DATA PROVIDED:

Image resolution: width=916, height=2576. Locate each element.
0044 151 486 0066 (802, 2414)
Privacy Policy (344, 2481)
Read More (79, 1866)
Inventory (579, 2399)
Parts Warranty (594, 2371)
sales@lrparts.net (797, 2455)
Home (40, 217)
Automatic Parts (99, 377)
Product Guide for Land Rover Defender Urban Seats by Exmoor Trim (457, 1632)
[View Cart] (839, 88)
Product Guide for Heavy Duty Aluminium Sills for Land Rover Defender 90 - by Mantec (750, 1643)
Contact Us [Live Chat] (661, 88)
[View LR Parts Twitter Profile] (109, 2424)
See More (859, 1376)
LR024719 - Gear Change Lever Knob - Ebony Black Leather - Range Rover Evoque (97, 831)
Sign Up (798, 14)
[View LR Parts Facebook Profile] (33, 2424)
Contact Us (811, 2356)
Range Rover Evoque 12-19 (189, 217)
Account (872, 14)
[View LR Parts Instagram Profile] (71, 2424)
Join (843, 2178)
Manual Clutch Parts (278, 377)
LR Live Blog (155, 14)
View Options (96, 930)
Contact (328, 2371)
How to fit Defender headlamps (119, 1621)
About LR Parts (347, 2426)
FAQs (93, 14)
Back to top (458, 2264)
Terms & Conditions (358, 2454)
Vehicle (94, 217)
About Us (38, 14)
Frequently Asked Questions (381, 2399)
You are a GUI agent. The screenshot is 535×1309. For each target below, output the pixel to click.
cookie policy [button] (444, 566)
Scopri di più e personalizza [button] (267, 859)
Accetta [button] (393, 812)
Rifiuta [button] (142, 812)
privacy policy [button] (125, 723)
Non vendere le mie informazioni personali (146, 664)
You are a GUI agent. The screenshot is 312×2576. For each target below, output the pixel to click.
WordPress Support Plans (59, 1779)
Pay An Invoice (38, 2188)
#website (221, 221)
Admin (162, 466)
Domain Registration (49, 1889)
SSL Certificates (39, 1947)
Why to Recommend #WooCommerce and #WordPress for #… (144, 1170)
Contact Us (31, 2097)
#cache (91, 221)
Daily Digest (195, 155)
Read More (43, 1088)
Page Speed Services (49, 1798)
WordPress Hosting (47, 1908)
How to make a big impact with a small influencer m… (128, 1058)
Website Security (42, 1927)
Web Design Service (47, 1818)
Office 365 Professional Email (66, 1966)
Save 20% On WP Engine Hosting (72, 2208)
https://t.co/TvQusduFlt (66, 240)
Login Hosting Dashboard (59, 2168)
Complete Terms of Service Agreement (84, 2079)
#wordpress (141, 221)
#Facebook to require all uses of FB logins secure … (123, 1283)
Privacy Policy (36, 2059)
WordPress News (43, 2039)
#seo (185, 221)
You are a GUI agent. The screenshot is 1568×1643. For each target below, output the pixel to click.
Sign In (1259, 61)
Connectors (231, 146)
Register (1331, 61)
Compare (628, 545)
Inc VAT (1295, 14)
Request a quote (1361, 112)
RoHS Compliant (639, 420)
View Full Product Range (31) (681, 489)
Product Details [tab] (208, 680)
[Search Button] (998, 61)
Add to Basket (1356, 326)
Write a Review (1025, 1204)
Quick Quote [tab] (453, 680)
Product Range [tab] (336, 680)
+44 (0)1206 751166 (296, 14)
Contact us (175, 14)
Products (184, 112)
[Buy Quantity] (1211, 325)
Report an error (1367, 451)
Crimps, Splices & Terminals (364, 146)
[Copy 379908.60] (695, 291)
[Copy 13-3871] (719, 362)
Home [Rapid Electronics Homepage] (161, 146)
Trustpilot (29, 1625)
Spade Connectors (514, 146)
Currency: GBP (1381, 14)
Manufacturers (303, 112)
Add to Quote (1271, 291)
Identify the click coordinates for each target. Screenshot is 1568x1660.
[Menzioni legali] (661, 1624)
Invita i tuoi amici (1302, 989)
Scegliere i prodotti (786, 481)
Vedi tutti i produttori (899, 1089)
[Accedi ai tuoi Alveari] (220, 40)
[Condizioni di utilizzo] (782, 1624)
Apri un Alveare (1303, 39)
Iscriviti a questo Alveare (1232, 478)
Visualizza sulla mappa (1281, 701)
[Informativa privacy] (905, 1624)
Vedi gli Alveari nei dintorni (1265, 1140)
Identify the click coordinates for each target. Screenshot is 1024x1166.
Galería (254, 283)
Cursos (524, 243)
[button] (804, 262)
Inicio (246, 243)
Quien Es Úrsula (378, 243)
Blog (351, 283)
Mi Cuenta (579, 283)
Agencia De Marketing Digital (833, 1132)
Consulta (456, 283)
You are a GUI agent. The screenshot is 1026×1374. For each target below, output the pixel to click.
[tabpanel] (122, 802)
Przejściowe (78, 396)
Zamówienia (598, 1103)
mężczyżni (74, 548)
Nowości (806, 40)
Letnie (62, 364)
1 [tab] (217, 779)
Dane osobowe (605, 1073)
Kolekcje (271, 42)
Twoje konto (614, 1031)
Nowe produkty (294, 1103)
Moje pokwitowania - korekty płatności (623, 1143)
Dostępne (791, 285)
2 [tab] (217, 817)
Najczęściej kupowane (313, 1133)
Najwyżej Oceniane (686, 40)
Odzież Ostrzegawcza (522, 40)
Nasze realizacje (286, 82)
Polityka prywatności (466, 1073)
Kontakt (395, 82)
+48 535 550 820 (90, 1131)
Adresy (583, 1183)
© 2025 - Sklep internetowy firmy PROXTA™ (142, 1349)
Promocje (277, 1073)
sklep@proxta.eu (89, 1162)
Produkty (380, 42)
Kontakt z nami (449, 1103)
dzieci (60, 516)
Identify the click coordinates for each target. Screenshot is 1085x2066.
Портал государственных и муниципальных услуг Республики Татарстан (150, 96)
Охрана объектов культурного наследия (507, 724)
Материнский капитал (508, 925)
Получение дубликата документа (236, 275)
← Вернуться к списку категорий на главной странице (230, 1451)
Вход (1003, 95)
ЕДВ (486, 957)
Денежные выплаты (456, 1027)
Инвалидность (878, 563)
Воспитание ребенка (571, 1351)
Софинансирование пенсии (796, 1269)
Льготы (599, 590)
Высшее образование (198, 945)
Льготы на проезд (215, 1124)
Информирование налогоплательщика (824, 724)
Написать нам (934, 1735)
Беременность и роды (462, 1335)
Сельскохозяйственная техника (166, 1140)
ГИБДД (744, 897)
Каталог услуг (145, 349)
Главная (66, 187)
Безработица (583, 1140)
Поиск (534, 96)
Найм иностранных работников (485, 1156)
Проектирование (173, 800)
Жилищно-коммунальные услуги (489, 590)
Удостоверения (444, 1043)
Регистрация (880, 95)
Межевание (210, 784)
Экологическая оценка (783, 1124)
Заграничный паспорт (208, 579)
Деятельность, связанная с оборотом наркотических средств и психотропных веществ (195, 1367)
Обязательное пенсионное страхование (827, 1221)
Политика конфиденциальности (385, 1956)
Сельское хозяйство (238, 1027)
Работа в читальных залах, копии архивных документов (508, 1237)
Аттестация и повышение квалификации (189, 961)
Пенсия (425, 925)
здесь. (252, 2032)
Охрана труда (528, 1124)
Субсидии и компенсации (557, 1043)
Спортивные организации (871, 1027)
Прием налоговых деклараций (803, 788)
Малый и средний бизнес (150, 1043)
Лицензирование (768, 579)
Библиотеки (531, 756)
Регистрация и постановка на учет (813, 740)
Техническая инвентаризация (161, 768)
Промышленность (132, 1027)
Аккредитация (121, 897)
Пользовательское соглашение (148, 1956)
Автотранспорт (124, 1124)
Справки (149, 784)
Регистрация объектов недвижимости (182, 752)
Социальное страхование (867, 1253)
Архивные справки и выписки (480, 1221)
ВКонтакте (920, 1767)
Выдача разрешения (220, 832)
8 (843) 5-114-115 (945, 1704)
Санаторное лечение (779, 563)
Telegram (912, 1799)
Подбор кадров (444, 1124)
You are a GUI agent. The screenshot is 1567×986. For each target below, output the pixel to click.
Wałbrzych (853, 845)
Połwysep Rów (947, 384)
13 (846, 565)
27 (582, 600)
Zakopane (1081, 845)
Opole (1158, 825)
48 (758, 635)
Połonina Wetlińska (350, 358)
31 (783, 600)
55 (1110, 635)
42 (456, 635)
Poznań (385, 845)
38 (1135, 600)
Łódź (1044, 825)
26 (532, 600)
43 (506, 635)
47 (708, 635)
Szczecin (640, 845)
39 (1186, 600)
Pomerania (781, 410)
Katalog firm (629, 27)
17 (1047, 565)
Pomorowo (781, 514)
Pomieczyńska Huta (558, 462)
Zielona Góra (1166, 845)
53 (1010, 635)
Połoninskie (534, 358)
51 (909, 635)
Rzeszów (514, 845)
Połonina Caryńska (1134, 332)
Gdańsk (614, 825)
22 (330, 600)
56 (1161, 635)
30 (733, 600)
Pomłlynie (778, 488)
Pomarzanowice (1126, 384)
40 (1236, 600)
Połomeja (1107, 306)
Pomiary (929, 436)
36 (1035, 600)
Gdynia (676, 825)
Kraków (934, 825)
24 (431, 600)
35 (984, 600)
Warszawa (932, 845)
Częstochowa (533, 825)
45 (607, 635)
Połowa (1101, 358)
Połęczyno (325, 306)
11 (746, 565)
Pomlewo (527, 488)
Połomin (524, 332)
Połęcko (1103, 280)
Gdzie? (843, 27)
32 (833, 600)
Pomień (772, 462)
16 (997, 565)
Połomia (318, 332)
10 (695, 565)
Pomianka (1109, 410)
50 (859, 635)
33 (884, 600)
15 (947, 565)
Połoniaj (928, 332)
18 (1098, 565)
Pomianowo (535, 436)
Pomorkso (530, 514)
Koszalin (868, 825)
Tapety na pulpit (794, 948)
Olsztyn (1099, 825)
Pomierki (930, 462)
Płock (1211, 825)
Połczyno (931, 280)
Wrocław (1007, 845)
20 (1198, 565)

TASK OBJECTIVE: Rewrite every line from the start of the items through the line containing "SSL Certificates (39, 1947)", inclusive, with all requests kept. Multiply each coordinate in the answers by 0.55 and round to the nearest whole number, rounding halves up. Leave all other numbers unchanged, including those in the requests and their format samples.

SOLVED EXERCISE:
Image resolution: width=916, height=2576. Locate each element.
0044 151 486 0066 (441, 1328)
Privacy Policy (189, 1365)
Read More (43, 1026)
Inventory (318, 1319)
Parts Warranty (327, 1304)
sales@lrparts.net (438, 1350)
Home (22, 119)
Automatic Parts (54, 207)
Product Guide for Land Rover Defender Urban Seats by Exmoor Trim (251, 898)
[View Cart] (461, 48)
Product Guide for Heavy Duty Aluminium Sills for Land Rover Defender 90 - by Mantec (413, 904)
Contact Us [Live Chat] (364, 48)
[View LR Parts Twitter Profile] (60, 1333)
See More (472, 757)
LR024719 - Gear Change Lever Knob - Ebony Black Leather - Range Rover Evoque (53, 457)
Sign Up (439, 8)
[View LR Parts Facebook Profile] (18, 1333)
Contact Us (446, 1296)
Range Rover Evoque 12-19 (104, 119)
Account (480, 8)
[View LR Parts Instagram Profile] (39, 1333)
Join (464, 1198)
Manual Clutch Parts (153, 207)
LR Live Blog (85, 8)
View Options (53, 512)
Contact (180, 1304)
How to fit Defender headlamps (65, 892)
About LR Parts (191, 1334)
FAQs (51, 8)
Back to top (252, 1245)
Terms & Conditions (197, 1350)
Vehicle (52, 119)
About Us (21, 8)
Frequently Asked Questions (210, 1319)
You are a GUI agent. The screenshot is 535×1309. For each target below, output the pixel to click.
cookie policy [button] (244, 311)
Scopri di più e personalizza [button] (147, 472)
Accetta [button] (216, 447)
Rifiuta [button] (78, 447)
privacy policy [button] (69, 398)
Non vendere le mie informazioni personali (80, 365)
You are a GUI agent. The screenshot is 312×2576. For each target below, output the pixel to click.
WordPress Support Plans (32, 978)
Pay An Invoice (21, 1203)
#website (122, 122)
Admin (89, 256)
Domain Registration (27, 1039)
SSL Certificates (21, 1071)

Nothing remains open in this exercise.